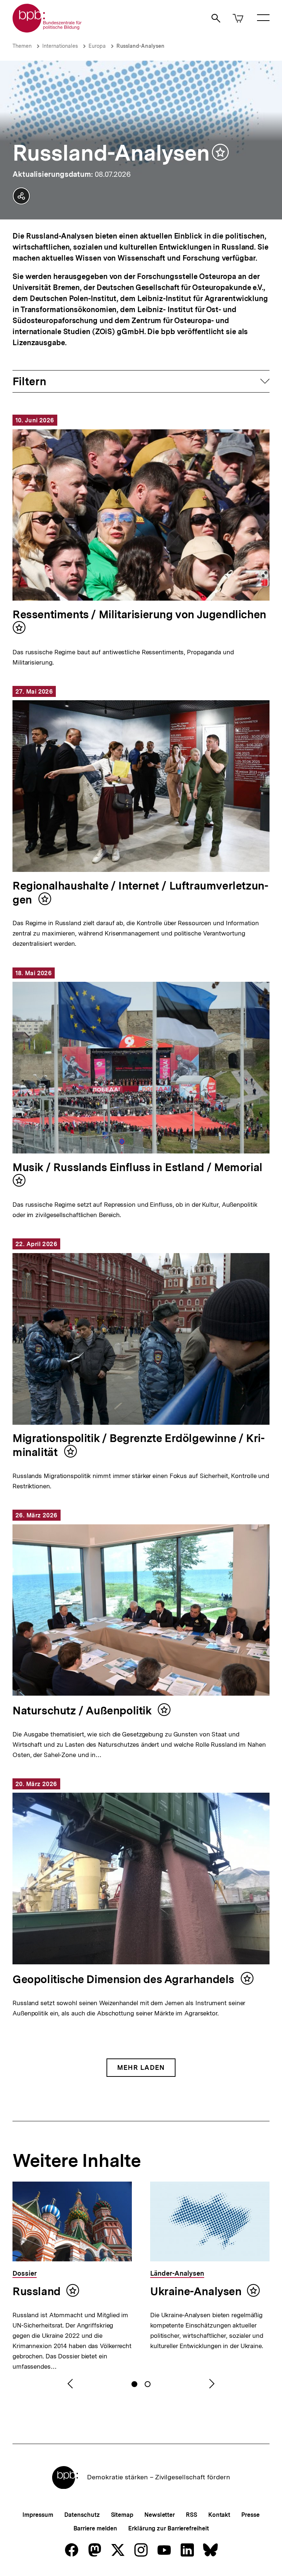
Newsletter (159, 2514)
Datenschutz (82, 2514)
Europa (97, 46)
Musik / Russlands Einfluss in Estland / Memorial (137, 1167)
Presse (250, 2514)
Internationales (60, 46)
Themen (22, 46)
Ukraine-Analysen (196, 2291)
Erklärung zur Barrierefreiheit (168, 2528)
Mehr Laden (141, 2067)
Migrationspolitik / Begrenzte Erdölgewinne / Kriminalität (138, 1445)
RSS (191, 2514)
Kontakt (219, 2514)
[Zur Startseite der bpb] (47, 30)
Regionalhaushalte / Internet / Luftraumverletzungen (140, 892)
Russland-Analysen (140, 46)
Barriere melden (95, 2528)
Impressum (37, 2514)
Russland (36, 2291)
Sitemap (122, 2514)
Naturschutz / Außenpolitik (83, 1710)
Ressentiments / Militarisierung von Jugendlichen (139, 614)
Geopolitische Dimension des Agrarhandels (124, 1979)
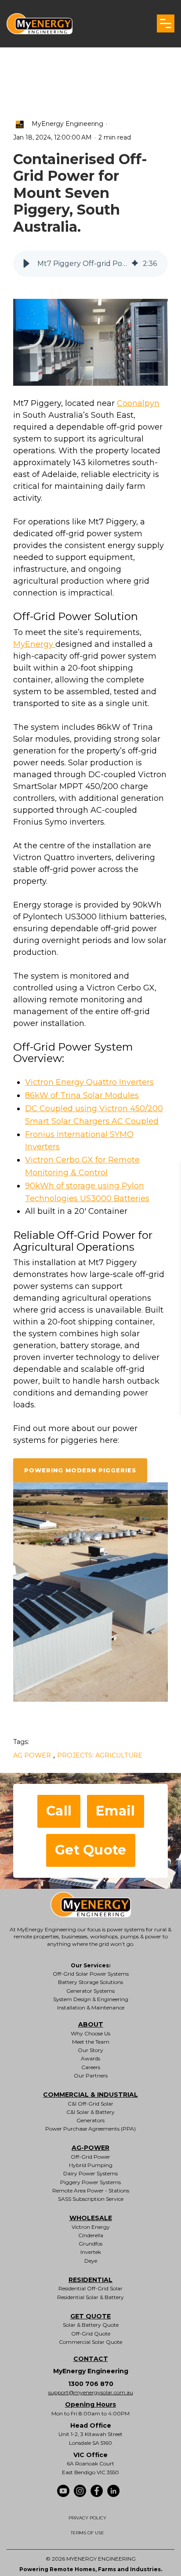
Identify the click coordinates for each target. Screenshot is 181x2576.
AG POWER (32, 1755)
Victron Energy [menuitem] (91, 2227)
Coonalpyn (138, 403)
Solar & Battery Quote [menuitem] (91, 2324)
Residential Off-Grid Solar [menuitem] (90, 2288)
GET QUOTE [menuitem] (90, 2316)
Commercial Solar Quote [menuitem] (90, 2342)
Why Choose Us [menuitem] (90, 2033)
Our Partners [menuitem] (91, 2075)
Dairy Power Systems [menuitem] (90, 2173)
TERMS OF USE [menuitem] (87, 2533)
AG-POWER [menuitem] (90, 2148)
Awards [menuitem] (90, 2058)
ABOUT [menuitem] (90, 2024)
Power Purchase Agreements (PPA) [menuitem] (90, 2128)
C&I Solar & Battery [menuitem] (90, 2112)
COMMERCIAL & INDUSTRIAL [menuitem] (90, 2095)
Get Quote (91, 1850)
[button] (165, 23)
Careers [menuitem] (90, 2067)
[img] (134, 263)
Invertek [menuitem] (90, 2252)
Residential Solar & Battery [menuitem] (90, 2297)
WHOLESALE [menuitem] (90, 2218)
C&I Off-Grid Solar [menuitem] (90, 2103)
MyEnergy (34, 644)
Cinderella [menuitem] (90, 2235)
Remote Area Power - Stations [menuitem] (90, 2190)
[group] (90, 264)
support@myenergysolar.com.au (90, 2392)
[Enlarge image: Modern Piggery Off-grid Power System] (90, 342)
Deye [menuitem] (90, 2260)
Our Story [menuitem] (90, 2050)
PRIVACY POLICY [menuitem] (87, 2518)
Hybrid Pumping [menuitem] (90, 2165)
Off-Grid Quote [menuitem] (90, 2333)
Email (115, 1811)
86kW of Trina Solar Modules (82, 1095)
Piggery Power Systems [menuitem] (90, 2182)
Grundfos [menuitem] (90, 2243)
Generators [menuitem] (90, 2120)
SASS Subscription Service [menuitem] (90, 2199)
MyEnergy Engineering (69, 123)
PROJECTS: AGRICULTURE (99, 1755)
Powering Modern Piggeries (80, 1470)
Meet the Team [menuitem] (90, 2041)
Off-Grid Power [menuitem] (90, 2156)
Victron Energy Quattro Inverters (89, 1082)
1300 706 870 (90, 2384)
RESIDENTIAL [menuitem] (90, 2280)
⁂
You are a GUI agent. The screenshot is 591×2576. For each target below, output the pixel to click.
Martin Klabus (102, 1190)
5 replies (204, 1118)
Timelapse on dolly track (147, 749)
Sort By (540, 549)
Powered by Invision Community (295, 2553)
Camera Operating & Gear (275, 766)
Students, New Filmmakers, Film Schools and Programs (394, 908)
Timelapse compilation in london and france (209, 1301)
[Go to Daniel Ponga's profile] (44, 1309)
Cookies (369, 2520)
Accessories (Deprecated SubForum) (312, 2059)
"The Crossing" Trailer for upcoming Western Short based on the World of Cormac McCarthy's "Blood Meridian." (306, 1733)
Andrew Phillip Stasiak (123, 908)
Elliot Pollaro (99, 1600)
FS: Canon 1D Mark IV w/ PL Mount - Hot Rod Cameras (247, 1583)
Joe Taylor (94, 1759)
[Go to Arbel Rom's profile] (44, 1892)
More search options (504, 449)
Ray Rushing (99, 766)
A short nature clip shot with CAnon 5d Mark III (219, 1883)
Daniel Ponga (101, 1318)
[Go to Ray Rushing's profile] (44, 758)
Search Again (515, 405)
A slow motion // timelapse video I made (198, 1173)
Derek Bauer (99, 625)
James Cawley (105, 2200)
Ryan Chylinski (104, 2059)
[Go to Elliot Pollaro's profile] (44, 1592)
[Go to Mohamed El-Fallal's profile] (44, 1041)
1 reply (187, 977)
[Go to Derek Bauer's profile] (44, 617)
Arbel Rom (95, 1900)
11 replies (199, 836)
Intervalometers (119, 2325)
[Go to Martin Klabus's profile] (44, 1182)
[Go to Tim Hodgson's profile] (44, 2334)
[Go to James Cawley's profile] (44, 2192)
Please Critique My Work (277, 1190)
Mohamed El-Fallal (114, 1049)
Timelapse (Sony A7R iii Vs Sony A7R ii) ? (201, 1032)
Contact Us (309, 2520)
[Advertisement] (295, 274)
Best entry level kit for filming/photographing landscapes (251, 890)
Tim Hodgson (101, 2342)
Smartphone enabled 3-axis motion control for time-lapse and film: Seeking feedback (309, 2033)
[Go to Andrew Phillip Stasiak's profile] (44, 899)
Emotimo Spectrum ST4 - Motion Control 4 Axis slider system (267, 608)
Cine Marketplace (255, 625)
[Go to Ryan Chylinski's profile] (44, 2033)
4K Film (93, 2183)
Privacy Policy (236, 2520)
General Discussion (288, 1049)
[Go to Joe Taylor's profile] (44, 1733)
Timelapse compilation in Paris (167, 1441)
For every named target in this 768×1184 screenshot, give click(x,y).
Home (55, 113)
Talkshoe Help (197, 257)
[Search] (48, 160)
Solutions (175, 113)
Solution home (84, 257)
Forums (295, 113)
⁂
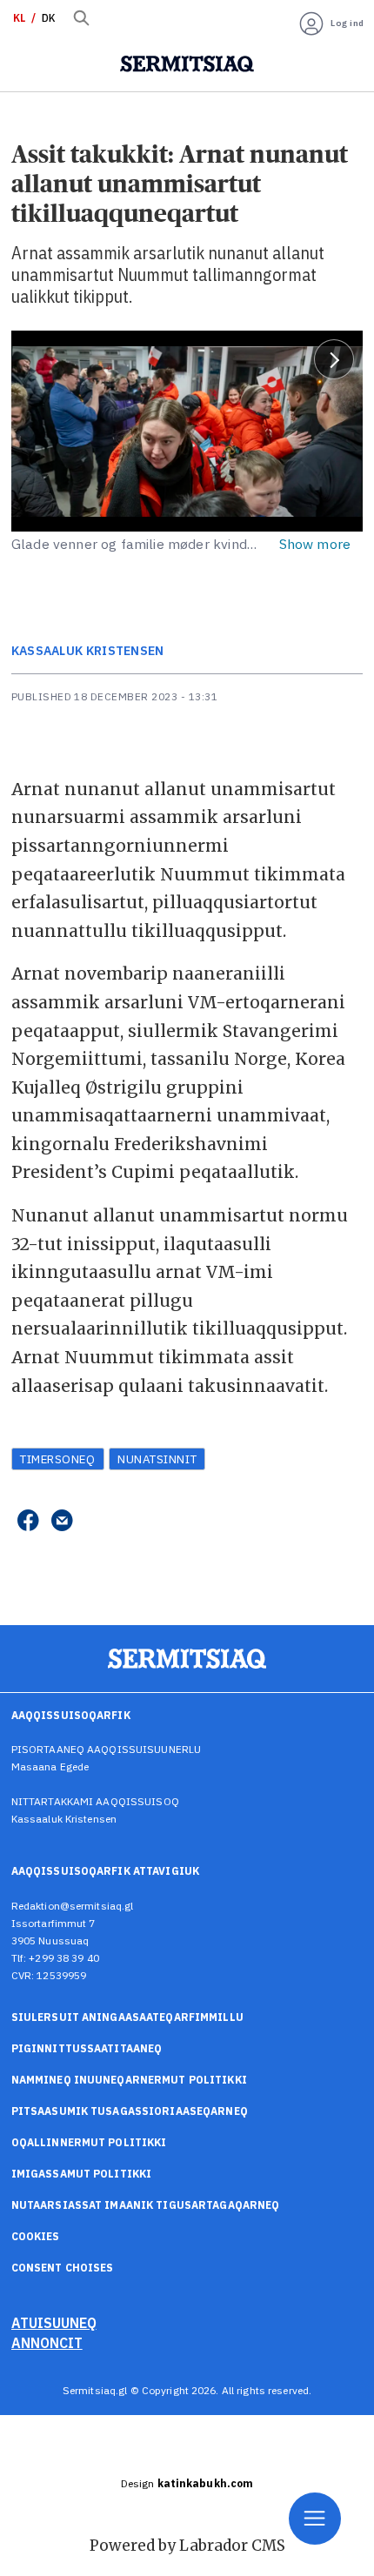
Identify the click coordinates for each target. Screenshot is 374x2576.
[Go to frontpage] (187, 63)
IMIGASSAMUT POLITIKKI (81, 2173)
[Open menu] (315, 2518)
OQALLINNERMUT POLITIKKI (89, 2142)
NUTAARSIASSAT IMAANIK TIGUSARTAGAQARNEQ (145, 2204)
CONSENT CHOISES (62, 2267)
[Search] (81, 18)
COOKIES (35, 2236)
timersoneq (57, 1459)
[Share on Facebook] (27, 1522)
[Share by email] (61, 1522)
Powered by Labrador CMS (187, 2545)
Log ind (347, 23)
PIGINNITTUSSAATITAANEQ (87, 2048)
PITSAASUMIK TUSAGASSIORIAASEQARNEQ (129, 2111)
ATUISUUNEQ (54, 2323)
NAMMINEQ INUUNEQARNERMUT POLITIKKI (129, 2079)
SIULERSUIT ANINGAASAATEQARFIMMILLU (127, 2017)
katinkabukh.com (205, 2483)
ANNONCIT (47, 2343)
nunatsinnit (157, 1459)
⁂
◆ WHAT YOU SHOULD DO ◆
With pictures omitted, repeat the entries above word for word from the line holding "Europa (97, 46)" down to the line holding "Coonalpyn (138, 403)", keeping both of those lines.

◆ ANSWER SECTION ◆
Europa (97, 46)
Musik / Russlands Einfluss in Estland / Memorial (137, 1167)
Presse (250, 2514)
Internationales (60, 46)
Themen (22, 46)
Ukraine-Analysen (196, 2291)
Erklärung zur Barrierefreiheit (168, 2528)
Mehr Laden (141, 2067)
Migrationspolitik / Begrenzte Erdölgewinne / Kriminalität (138, 1445)
RSS (191, 2514)
Kontakt (219, 2514)
[Zur Startseite der bpb] (47, 30)
Regionalhaushalte / Internet / Luftraumverletzungen (140, 892)
Russland-Analysen (140, 46)
Barriere melden (95, 2528)
Impressum (37, 2514)
Russland (36, 2291)
Sitemap (122, 2514)
Naturschutz / Außenpolitik (83, 1710)
Ressentiments / Militarisierung von Jugendlichen (139, 614)
Geopolitische Dimension des Agrarhandels (124, 1979)
Identify the click coordinates for each target. Screenshot is 181x2576.
AG POWER (32, 1755)
Victron Energy [menuitem] (91, 2227)
Coonalpyn (138, 403)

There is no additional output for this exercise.